Canadian Pensioners May Be Receiving Fewer Benefits than They Deserve

November 24, 2004 (PLANSPONSOR.com) - Canadian pensioners may be getting short changed by the federal government, according to study by Canada's Association for the Fifty-Plus (CARP).

After auditing over 4,000 Canada Pension Plan recipients between 2000 and 2004, CARP found that approximately 15% of those audited were receiving lower monthly benefit distributions than they were entitled to. Assuming that the 15% is extended to the rest of Canada’s two million pensioners, the federal government could owe up to $1 billion in retroactive benefit payments, according to the Toronto Star.

According to the study, 60% of underpayments – what CARP calls ‘entitlement benefit errors’ – occur because people do not take advantage of a rule that allows workers to accrue pension credits when taking time off to rear children.

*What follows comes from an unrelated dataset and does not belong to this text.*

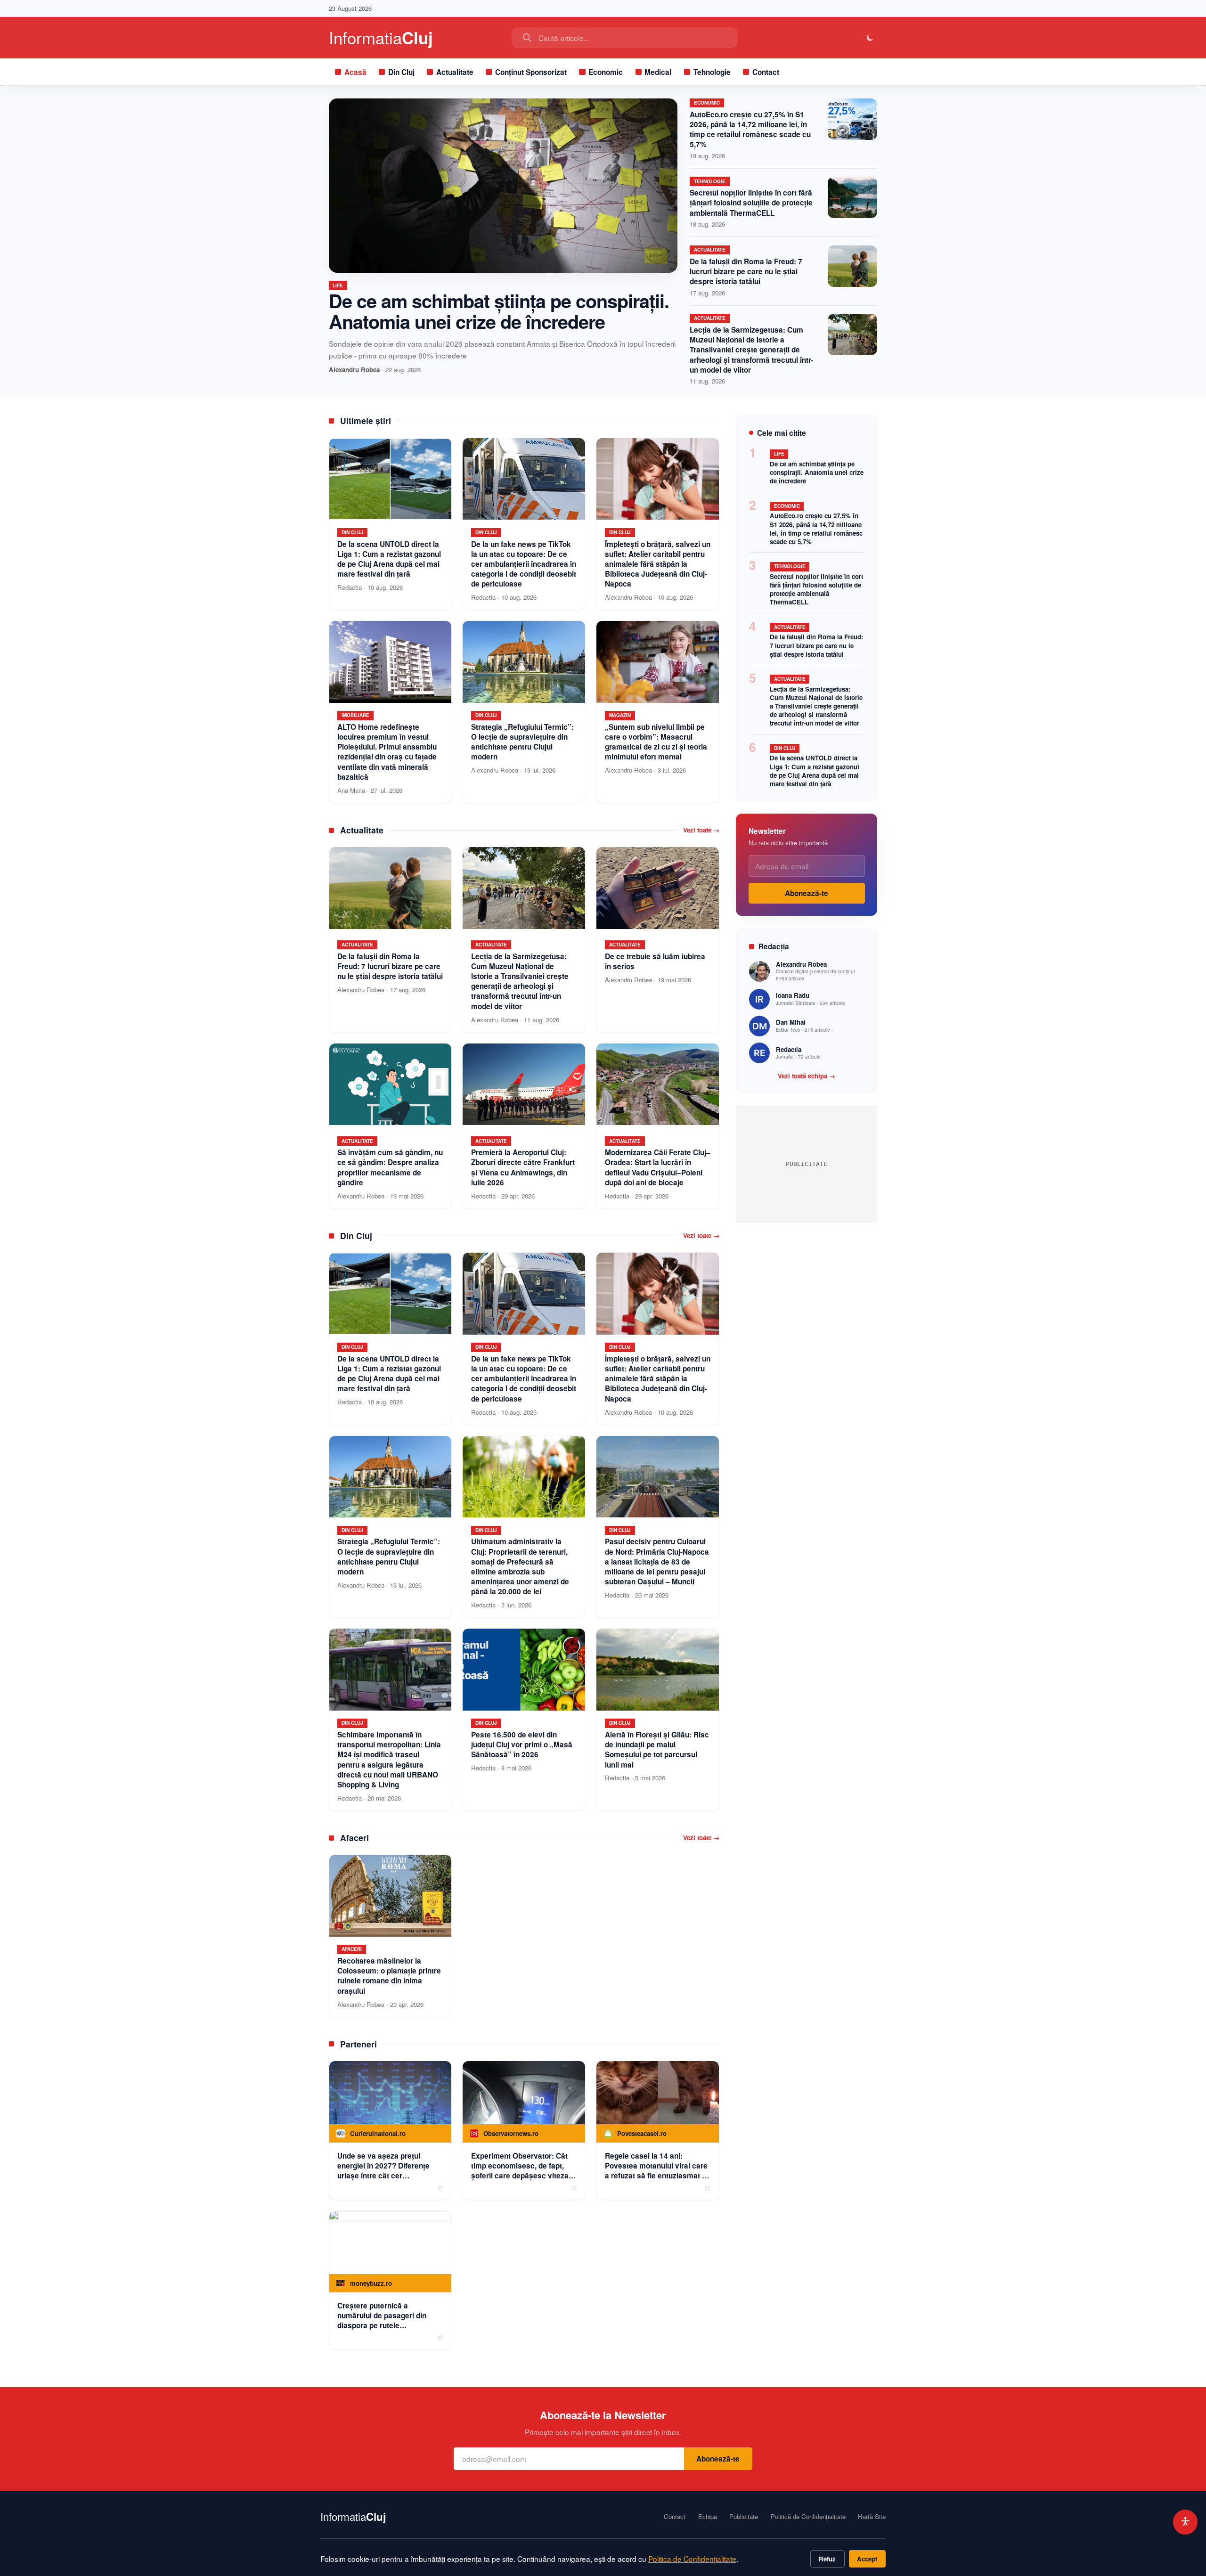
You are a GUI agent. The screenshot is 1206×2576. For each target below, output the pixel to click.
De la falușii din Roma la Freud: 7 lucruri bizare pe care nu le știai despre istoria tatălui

This child rearing dropout provision can’t be applied automatically, since the relationship between child rearing and time off work may be spurious, so many people fail to apply for such benefit accrual, according to the Star.

Another 30% of underpayments are due to a failure to split pension credits after a couple divorces, according to the report.

The federal government seems to be responding to the problem, with Deborah Wallace, the head of the federal department responsible for pensions, claiming that it has already begun to investigate why more people don’t take advantage of the child rearing pension credit, according to the Star.

Retroactive application of the credit may be difficult, however, since current pensioners often had children decades ago. It will be difficult to discern the exact dates of leave for child rearing.

In order to clear up any future confusion, CARP is recommending that the federal government simplify the pension plan application forms, since most errors occur due to incomplete or incorrect applications, according to the Star.